Delegates had a regulatory update across two afternoon session, the first from Debbie Gupta, FCA’s Director of Life Insurance & Financial Advice, who spoke about the Regulators priorities for the industry, the challenges around a constantly changing landscape. Following this PIMFA and Worksmart also ran a practical session on the impending implementation of the Senior Managers & Certification Regime (SM&CR) on 9th December 2019.
After the regulatory update came the political one from two different panel of expert speakers including Katy Balls, Political Correspondent at The Spectator, Stephen Bush, Political Editor at the New Statesman, Rt. Hon Jim Murphy, MD of Arden Strategies, Dr. Rebecca Harding, CEO of Coriolis Technologies and Dr. Gerard Lyons, Chief Economic Strategist at Netwealth, who shared their insights on the current political climate, observations on the latest round of Brexit developments and offered their thoughts on some of the potential impacts such as if Brexit never happened, the likelihood of another General Election, Boris Johnson’s popularity and impact on UK politics, and more.

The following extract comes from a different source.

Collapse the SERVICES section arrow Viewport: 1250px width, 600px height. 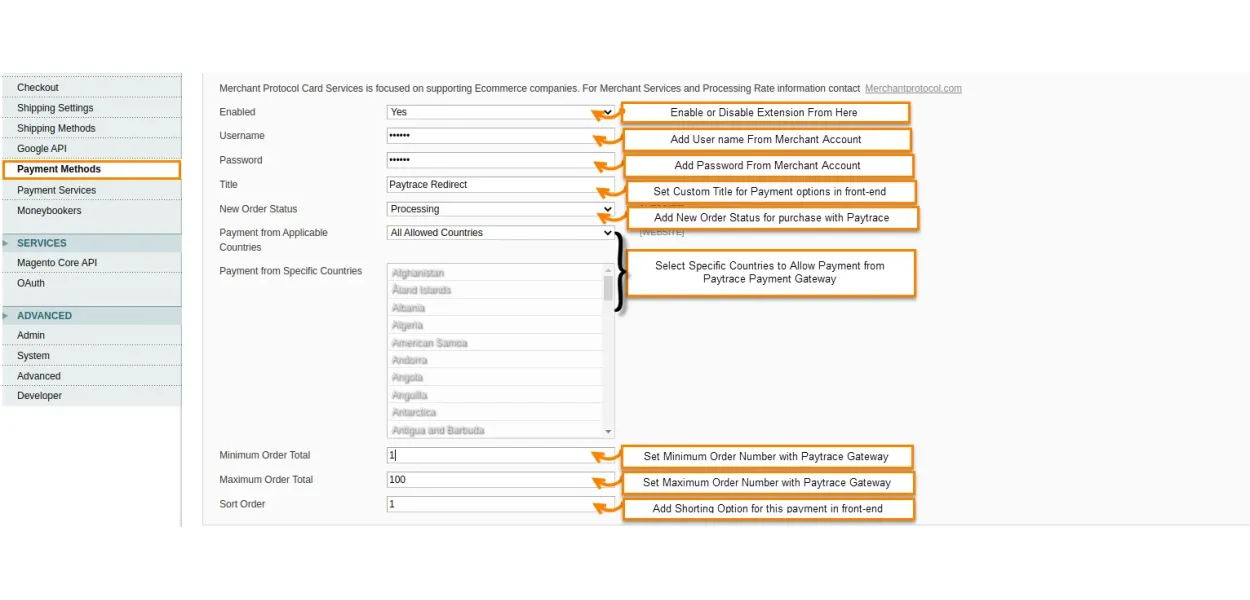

Picking up the theme of sustainability keynote speaker, Conservationist and TV Presenter Chris Packham CBE, entertained delegates with his anecdotes on growing up as a nature-enthusiast teenager and shared his passion for the subject by stating “on our watch 90 million birds have died and I can’t stand by, I need to do something and we are all in position to respond radically – lets jump before we are pushed”.
PIMFA Chairman, the Rt. Hon. Lord Deben, closed the Summit by thanking the speakers for their “insightful contributions and meaningful discussions”, and reiterated the importance of forward-looking industry, “adapting to change, through diversity, inclusivity, technology etc. is not an ‘add on’, but a representation of where we are going and how the world is moving. PIMFA gives a voice to our now-united industry which deserves to be heard. We must be a step ahead to move the whole system forward and our job is to make sure our clients benefit from the changes”.
Alongside the thought leadership throughout the day PIMFA also announced its latest strategic PIMFA Plus partnership with Investor Meet Company whose digital integrated platform provides individual investors and wealth managers with free, direct access to UK Listed companies via live, interactive management presentations around announcements.
This was in addition to the PIMFA ESG Academy which will begin in January 2020 in conjunction with partners Morningstar and Elephants Never Forget to provide members with practical help and understanding on how to discuss ESG with clients and incorporate ESG factors into client portfolios, thereby enriching their client relationships.